Increasingly, Young Professionals Use
Graduate School to Launch Career Changes

After a two-year stint as an investment counselor in Boston at Putnam Investments, a unit of Marsh & McLennan Cos., Kenny Lao decided to pursue an MBA because he "just didn't want to sit in an office anymore."

That antioffice stance may sound counterintuitive for a business student, but it worked for Mr. Lao: He went on to win the 2003 business plan competition at New York University's Leonard N. Stern School of Business. The plan resulted in Manhattan's upscale Rickshaw Dumpling Bar -- a favorite of college students that Mr. Lao says has also drawn celebrities including Martha Stewart, Diane Sawyer, Sarah Jessica Parker and Matthew Broderick. "People are using education to do what they have always wanted to do," says the 29-year-old restaurateur.

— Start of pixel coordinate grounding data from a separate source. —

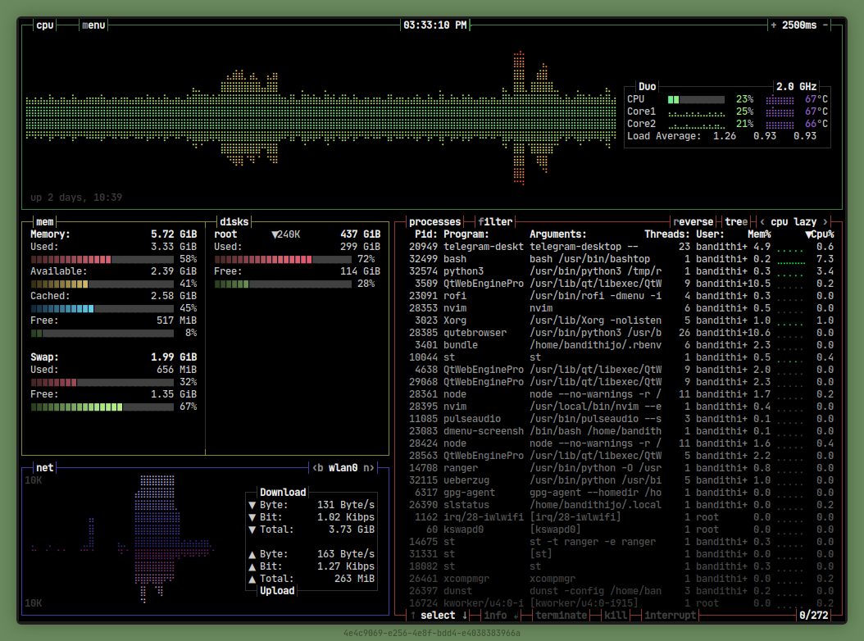Toggle the cpu box label
This screenshot has height=641, width=864.
[x=45, y=25]
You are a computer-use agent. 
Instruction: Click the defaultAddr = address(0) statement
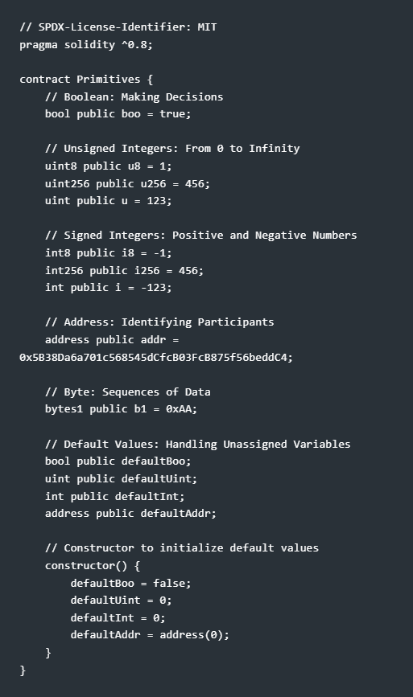(150, 634)
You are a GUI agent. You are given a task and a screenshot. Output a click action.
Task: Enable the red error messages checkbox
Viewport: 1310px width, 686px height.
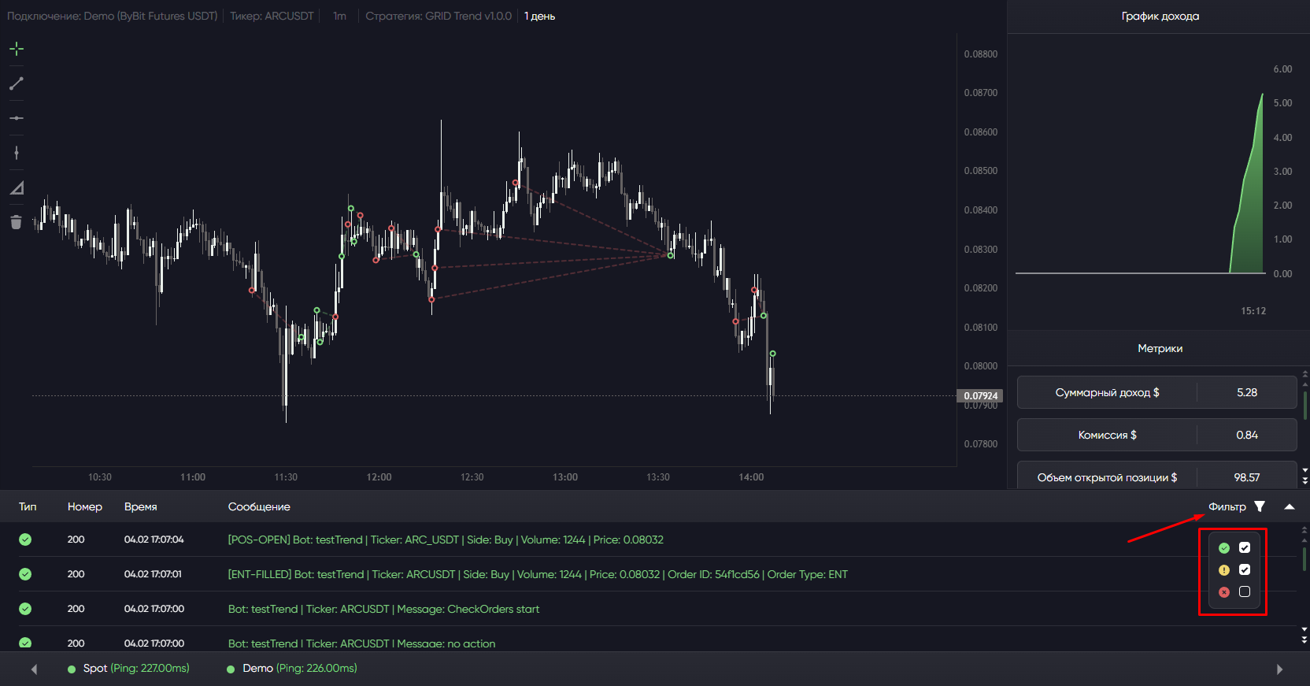click(x=1245, y=591)
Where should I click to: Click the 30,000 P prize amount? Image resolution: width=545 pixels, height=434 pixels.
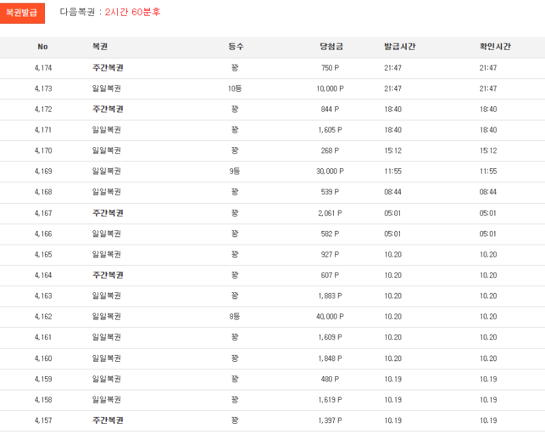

While graduate schools are eager to recruit professionals who want to make a career switch to return for another degree, such a change can also be attractive to employers -- if it is accompanied by the right degree of focus. Rick Capozzi, managing director for advisory recruiting at Merrill Lynch & Co. in New Jersey, says such second-career professionals bring a commitment to financial advising and analysis that younger graduates may not have. "They come with a lot of diverse skills, they tend to enjoy building meaningful relationships, are goal-oriented and are self-starters," he says.

Curtis Rogers, dean of admissions at Columbia University's undergraduate School of General Studies, says that students are making more radical changes than in earlier decades. "There are many students that we see switching from finance, technology and law to an intense field like medicine. There are also a growing number of liberal arts professionals like dancers and actors who come back to education to take up careers in teaching, economics, business," he says. Mr. Rogers notes that such returning students bring fresh commitment to their studies. "They have a wider skill set," he says, "and end up becoming much more compelling and sophisticated workers."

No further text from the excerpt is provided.